But you, you’ve hurt me, pretty badly. But for the first time, I don’t want to forget, I want to remember, everything. All memory I can possibly remember when I’m with you. Every sequence, every detail, every thing. But I know my brain can’t do that. But my heart remembers how it feels. How happy, how sad, how afraid, how shocked, everything.
I don’t want to forget anything, I don’t want to forget you. For that little time you shared with me, I never felt something could feel so real.
The time I’ve spent with you was the best time of my life. I was being spontaneous. I was me. You’ve let me be me. No one has ever let me be me, but you. I’ve always been the person they want me to be. But this time with you, I am who I am. The one I’ve always wanted to be.
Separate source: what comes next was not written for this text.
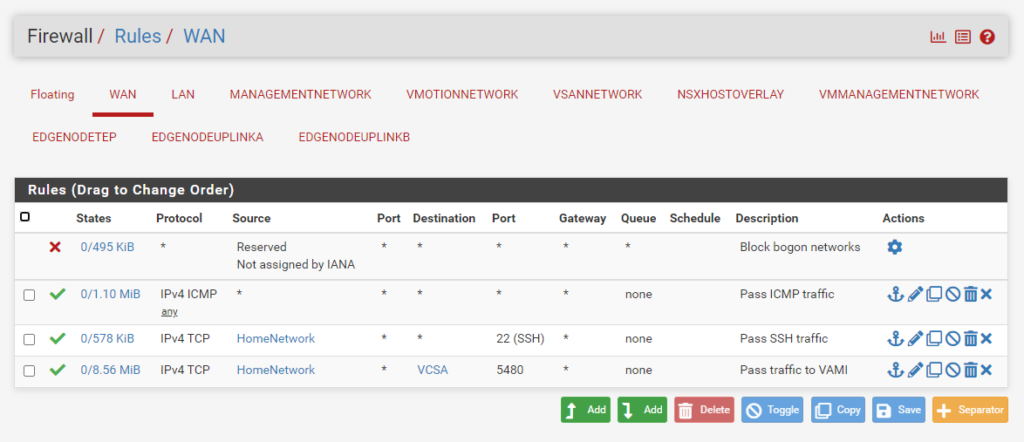Click anchor icon on ICMP rule
The height and width of the screenshot is (442, 1024).
pyautogui.click(x=895, y=295)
I’m used of being alone, I like being alone because no one can hurt me. No one can stop me for being me because I’m all alone by myself. But you came into my life. I never knew I could share myself to someone and still be whole.
From the previous relationships I've had, I’m used to be the one being chased, the one who loves the less, the one in control. But this time with you, I’m totally out of control. It feels so good to be influenced and be controlled by someone. The suspense, the thrill, that gives me nervousness, it makes me want to be less in control.
I am in control of my life, the way I see, I think and feel but with you, I’m willing to give up that control. I’m so tired of trying to be in control of my life, and I wanted you so badly that I trusted you, to take control of me. To own me. But you never did.